## PROBLEM DESCRIPTION
Please reproduce, exactly and with nothing added, the lines of the material below that run from the one containing "Detail [tab] (38, 462)" to the end.

## DATA FOR THIS EXERCISE
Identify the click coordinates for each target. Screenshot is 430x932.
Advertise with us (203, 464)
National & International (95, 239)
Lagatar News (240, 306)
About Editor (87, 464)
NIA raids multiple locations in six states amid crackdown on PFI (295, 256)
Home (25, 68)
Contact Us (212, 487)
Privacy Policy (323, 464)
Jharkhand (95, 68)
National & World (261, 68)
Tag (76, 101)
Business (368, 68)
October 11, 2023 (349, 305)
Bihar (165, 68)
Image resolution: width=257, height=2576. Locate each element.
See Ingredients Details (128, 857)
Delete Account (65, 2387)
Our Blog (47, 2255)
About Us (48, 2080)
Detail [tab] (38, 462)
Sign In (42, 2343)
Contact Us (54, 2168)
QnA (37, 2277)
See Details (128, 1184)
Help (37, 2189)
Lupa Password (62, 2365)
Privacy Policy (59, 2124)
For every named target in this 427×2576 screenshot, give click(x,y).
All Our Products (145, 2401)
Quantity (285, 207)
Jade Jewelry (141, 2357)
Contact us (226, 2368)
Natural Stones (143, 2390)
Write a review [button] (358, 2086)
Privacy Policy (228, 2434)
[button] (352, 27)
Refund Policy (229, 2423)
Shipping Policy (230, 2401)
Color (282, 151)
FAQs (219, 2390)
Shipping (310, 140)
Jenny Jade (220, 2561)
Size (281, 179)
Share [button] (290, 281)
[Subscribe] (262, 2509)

## REPLY
Detail [tab] (38, 462)
Sign In (42, 2343)
Contact Us (54, 2168)
QnA (37, 2277)
See Details (128, 1184)
Help (37, 2189)
Lupa Password (62, 2365)
Privacy Policy (59, 2124)
For every named target in this 427×2576 screenshot, give click(x,y).
All Our Products (145, 2401)
Quantity (285, 207)
Jade Jewelry (141, 2357)
Contact us (226, 2368)
Natural Stones (143, 2390)
Write a review [button] (358, 2086)
Privacy Policy (228, 2434)
[button] (352, 27)
Refund Policy (229, 2423)
Shipping Policy (230, 2401)
Color (282, 151)
FAQs (219, 2390)
Shipping (310, 140)
Jenny Jade (220, 2561)
Size (281, 179)
Share [button] (290, 281)
[Subscribe] (262, 2509)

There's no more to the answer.